A la precandidata cancunense Ana Paty Peralta la muestran como la sobrina ricachona que visita al pueblo pintoresco

Javier Chávez Ataxca
CAFÉ DE ALTURA
En disfrazada precampaña por la gubernatura, a Ana Patricia Peralta de la Peña –alcaldesa cancunense con licencia– la avientan sus asesores de imagen como si fuera la sobrina ricachona que llega al pueblo pintoresco y se asombra de sus maravillas para el antojo: machacados, queques, marquesitas, perros calientes, esquites con habanero, tostilocos. Uyyyyy.
Esta sobrina pudiente que estudia en el extranjero –tal impresión causa– acude a visitar a las humildes vecinas y amigas de sus familiares, pero eso sí: resaltando las bondades de los gobiernos de la Cuarta Transformación y repartiendo el periódico Regeneración a chetumaleños preparados para la escena proselitista. Otro presente no les habría caído nada mal.
El asombro de sobrina que desde niña no se paraba por el pueblo de sus abuelitos la deja mal parada, porque para un político quintanarroense no deben ser noticia los atractivos de nuestra capital, incluyendo la Casa de la Crónica que también conoció ayer, así como el Boulevard Bahía, donde trotó esta mañana la aspirante de Morena a la gubernatura.

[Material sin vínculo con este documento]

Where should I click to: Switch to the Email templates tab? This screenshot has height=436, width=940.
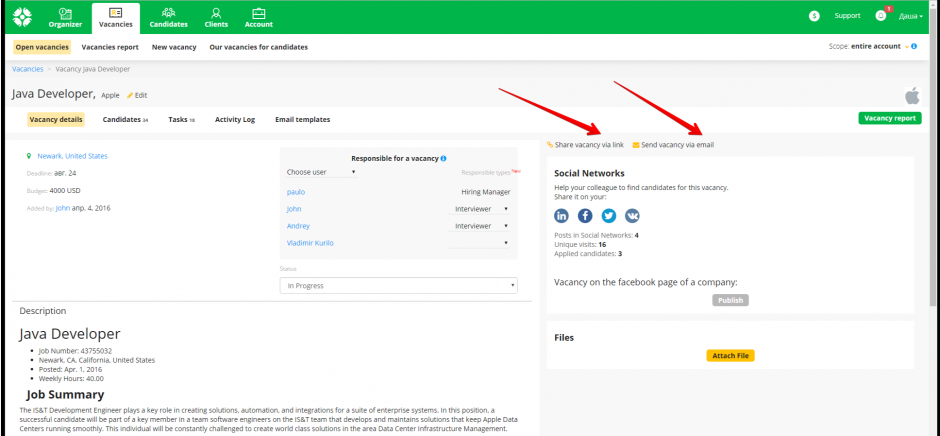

Ayer Ana Paty tuvo una asamblea legislativa en el parque Aarón Merino de nuestra capital. Los asistentes fueron pocos y hay que ver este desnutrido debut como un punto de partida que le permitirá ir de menos a más, ya que su primer recorrido por Chetumal –ha tenido visitas oficiales relámpago y esas no cuentan– le sirvió para conocer los puestos de antojitos rompe dietas.